Courtesy of WOWSA, Huntington Beach, California. Background information from the St. Petersburg Times on May 13th 2002.
Dr. Konrad Euler passed recently. The memory and legacy of the personable German native and Florida resident will be long remembered by his teammates and those who knew him and were touched by him.
“Konrad was a father figure and a friend to me, and many of my teammates at St. Pete Masters. We feel like we’ve all lost a family member,” says Ron Collins.
Dr. Euler knew his stroke pattern. It was precise: he took 500 breaths to a mile. Over and over again in the open water.
He had to work hard, especially hard.
After spending 4 years in a hospital as a child with a cast from his chest to his feet and another 6 years with a leg cast and leg braces in a length rehabilitation, he had to work harder than most people, especially with his left leg 5 inches shorter than his right leg.
Imagine 4 years held captive by a body cast when he could only move his head. “All I could see was just outside my window, whether it was sunny, raining, snowing.“
But his father taught him a valuable lesson: “You can do anything anybody else can do. It just takes you a little more energy, more exercise and an iron will.” Dr. Euler showed that iron will throughout his life.
But his obstacles were not over, even after he was able to shed his cast and braces. As a young adult, he developed scoliosis, a curvature of the spine, “I thought the best thing to rearrange my bones was to be in water.”
So he started to swim more and more. By the time he had retired and moved from his native Germany to Florida, he was swimming 5,000 yards daily. With one leg shorter than the other, his longer right leg starts to cramp when doing flip turns in the pool. “My left almost never reaches the wall.” So the open water was a great alternative. “The longer I swim without turning, the better I am.”
After completing the 12.5-mile Swim Around Key West, he set forth towards an even longer goal, the 24-mile Tampa Bay Marathon Swim. But his journey to the finish would take years.

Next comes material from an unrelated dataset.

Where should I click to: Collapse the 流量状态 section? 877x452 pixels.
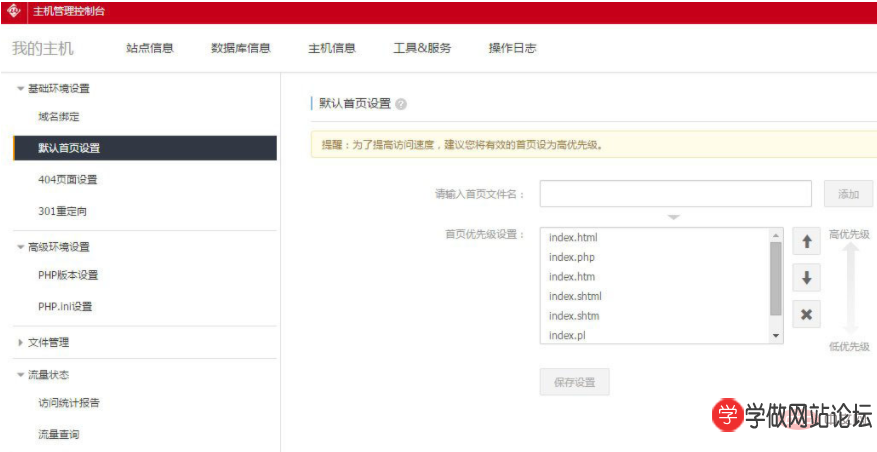(21, 375)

He first attempted the swim in 1999. Then again in 2000. Then again for the third time in 2001. He did not finish the first three times, but he was not about to quit.
Finally, in 2002, the tides, the water, his conditioning and his navigational course all came together and he was able to finish the marathon swim in 13 hours 9 minutes at the age of 66. Later in 2009, he also accomplished a crossing of the 4 hours 9 minute crossing of the Strait of Gibraltar in 4 hours 9 minutes at the age of 74.